On his return to his native Maine he became captain and owner operator of the M/V Hippocampus out of Camden. The Hippo performed many missions, including hauling bait for lobstermen, transporting herring scales and carrying the mail to islands in Penobscot Bay. The Hippo later became the research and development platform for Bud’s many inventions and designs in support of marine industries. Among his many accomplishments was the first development of an underwater lighting system, which allowed photography in murky waters and at great depths. The lighting system was used on a wide variety of projects, such as the examination of a damaged fuel pier in Bucksport, the verification of correct positioning of a new waterline across the Kennebec River in Bath, a search for clues and possible treasure in the “Money Pit” in Nova Scotia, Canada, many underwater searches for lost valuables, boats, moorings, etc. up and down the Maine coast, and underwater research projects for Maine’s Department of Marine Resources. Bud also salvaged miles of heavy duty copper electrical wire, which spanned Penobscot Bay from the mainland to offshore islands.
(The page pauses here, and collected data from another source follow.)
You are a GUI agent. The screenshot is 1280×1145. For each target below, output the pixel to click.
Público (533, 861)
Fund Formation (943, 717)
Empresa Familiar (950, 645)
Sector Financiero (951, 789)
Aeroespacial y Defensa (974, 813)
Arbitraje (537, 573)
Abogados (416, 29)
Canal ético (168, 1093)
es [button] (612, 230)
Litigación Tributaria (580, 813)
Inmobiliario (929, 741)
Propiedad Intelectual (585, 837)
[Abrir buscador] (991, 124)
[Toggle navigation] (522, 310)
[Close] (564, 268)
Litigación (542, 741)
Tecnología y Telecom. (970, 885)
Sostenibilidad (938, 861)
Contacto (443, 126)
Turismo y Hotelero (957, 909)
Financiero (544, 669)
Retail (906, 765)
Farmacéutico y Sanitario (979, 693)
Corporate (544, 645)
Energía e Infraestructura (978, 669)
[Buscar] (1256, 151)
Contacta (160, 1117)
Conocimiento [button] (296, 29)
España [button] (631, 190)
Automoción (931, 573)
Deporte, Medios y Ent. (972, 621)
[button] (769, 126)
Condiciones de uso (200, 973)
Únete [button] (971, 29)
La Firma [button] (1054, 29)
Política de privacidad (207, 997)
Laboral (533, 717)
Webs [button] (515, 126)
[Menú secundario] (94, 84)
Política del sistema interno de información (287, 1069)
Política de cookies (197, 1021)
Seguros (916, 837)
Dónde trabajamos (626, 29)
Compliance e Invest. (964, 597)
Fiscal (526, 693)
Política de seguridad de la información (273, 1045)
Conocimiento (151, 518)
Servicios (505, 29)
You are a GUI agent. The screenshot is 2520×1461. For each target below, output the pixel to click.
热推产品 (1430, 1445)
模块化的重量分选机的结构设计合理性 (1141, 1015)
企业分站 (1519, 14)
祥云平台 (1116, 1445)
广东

As vice president-engineering of Coastal Engineering Industries of Camden, Bud designed, developed and tested the first-ever conversion for marine use of a line of John Deere diesel engines. He designed a massive lathe used to repair and metalize more than a dozen 19-inch vacuum dryer shaft journals for SeaPro Inc., a Rockland processing plant. He also performed a wide assortment of repair and rebuilding projects in support of fishermen and other marine interests in Coastal Maine.

In his middle years, Bud became an expert at recording electronics, including transcribing photographs, tapes and moving pictures into digital format. He also recorded major events such as Challenger launches at Cape Canaveral, Fla.. He prepared taped studies of major Maine events such as the Ellsworth Fire of 1933. Bud also prepared a series of entertainment tapes for use in nursing homes and additional tapes of interesting events and places to be provided to the troops in the Iraq War. All of these tapes were offered free of charge.

Bud gave generously of his time throughout his life and frequently lent an expert and helping hand to someone in need.

He is survived by his daughters, Lorraine Garrick and Janice McQuillen, both of Georgetown, Texas; his grandchildren, Bruce Daniel Fowler of Benton, Steven Loren Fowler of Portland, Daniel Steven Garrick of Georgetown, Texas, Kelly Garrick Mireles of Georgetown, Texas, Jonathan James Garrick of Granger, Texas, John Francis Fraser of Georgetown, Texas, Kenneth Loren Fraser of Gautier, Miss., and Lincoln Thomas Fraser of Shawmut, Maine; great-grandchildren Steven, Timothy, Danielle, Amy, Alyxis, Joshua, Skyler, Ryan, Victoria, and Alex; and great-great-grandchildren John and Mariah.

He was preceded in death by his first wife, Esther; a son, Bruce Daniel; and his second wife, Eleanor.

A memorial service in Camden is to be announced at a later date. Interment is at Cardville Cemetery, in Cardville, Maine.